In philosophy, Stoicism remained popular. Its chief exponent in this period was Posidonius of Apamea.6 Posidonius held high office in Rhodes, and served as ambassador to Rome. During Cicero’s youth, he heard Posidonius lecture, and later he visited Posidonius in Rhodes. Pompey also visited Posidonius in Rhodes, lowering his fasces as a sign of respect. Posidonius travelled widely, making observations about tides in the Atlantic Ocean, customs among the Celts, etc. Because of his broad interests, Posidonius is often described as a “polymath.” According to Wikipedia, “His philosophical grand vision was that the universe [is] inter-connected, as if an organism, through cosmic ‘sympathy.’” Posidonius believed in divination, “whether through astrology or prophetic dreams.” He believed that everything is connected, even things that are “temporally and spatially separate.”

One might contrast Posidonius with Lucretius, who believed that the world is “governed by the mechanical movement of atoms,”7 not by a mysterious “sympathy.” Perhaps the contrast between Posidonius and Lucretius is part of a larger contrast between Stoicism (represented by Posidonius) and Epicureanism (represented by the materialistic Lucretius).

During the first century BC, the State religion was stagnating, and losing its hold on the people. Politicians abused divination for their own benefit. New religions were kept out. The first Jewish immigrants in Italy were expelled for proselytizing in 139 BC. In 58 BC, altars to Isis, an Egyptian goddess, were destroyed.

During this period, Roman drama decayed into mime. “The cosmopolitan rabble which now filled the auditorium at Rome lacked the intellectual stamina to follow out a drama with a carefully constructed plot.”8 Though mimes had dialogue, the dialogue was subordinate to “rowdy music and suggestive dancing.”

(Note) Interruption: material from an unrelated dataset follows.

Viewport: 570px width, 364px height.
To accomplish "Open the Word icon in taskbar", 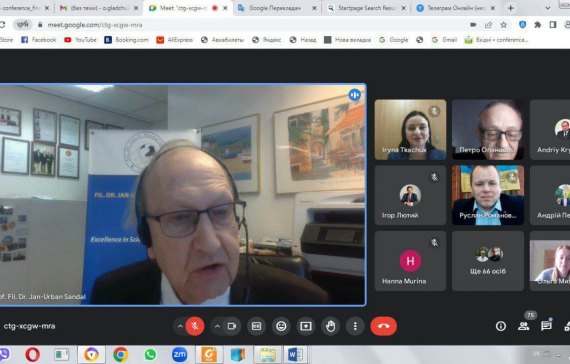I will coord(295,355).
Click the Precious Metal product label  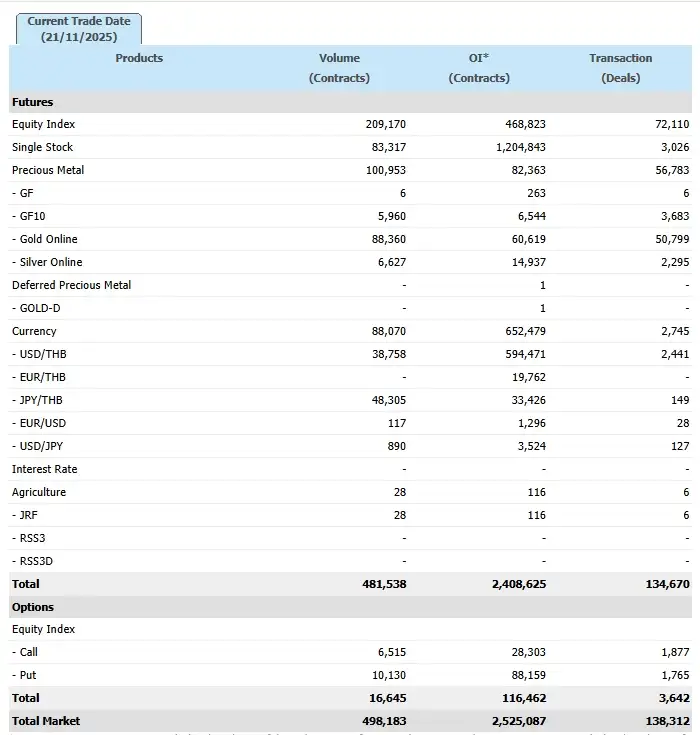click(48, 170)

In poetry, Roman gravitas and reserve was giving way to self-revelation, as in the poetry of Catullus, who was born in 84 BC, fourteen years before Vergil. Catullus expressed “each up-welling emotion — a gust of anger at Caesar’s high-handed politics, a surge of joy over the scenery of Lake Garda, the transports and the anguishes of young love.”9 Our authors speak of Catullus’ “glorious spontaneity.” Catullus was from a prosperous equestrian family in Verona. His father entertained Caesar when Caesar was proconsul of the region. Later Catullus accused Caesar, in one of his poems, of having an affair with his engineer, Mamurra. When Catullus apologized, Caesar invited him to dinner.

Cary and Scullard point out that Rome had no postal system, just as it had no police department and no fire department. There were, however, private messengers (the tax farmers developed an efficient messenger system). Letter-writing became a branch of literature, and many of Cicero’s letters survive. Through Cicero’s letters, our knowledge of life during the late Republic is better than our knowledge of any other period of Roman history. Cicero’s friend Atticus had slaves who copied books, including Cicero’s books, enabling Cicero to reach more readers. There were also publishing houses in Rome that disseminated books.

C. Augustus

When Octavian returned to Rome in 29 BC, he was acclaimed as victor, and as the bringer of peace. Italy longed for stability, after decades of civil war.

The welcome which [Octavian] received in 29 was like that which Charles II experienced in 1660 after eleven years of military rule in England, or Napoleon on his return from Marengo, after as many years of revolution.10 [Cary and Scullard often compare Roman history to other episodes of European history.]

This statue of Augustus is called “Augustus of Prima Porta”
because it was found at Prima Porta, near Rome, in 1863.
On the breastplate is depicted the Parthians returning the Roman standards
that had been captured from Crassus in 53 BC.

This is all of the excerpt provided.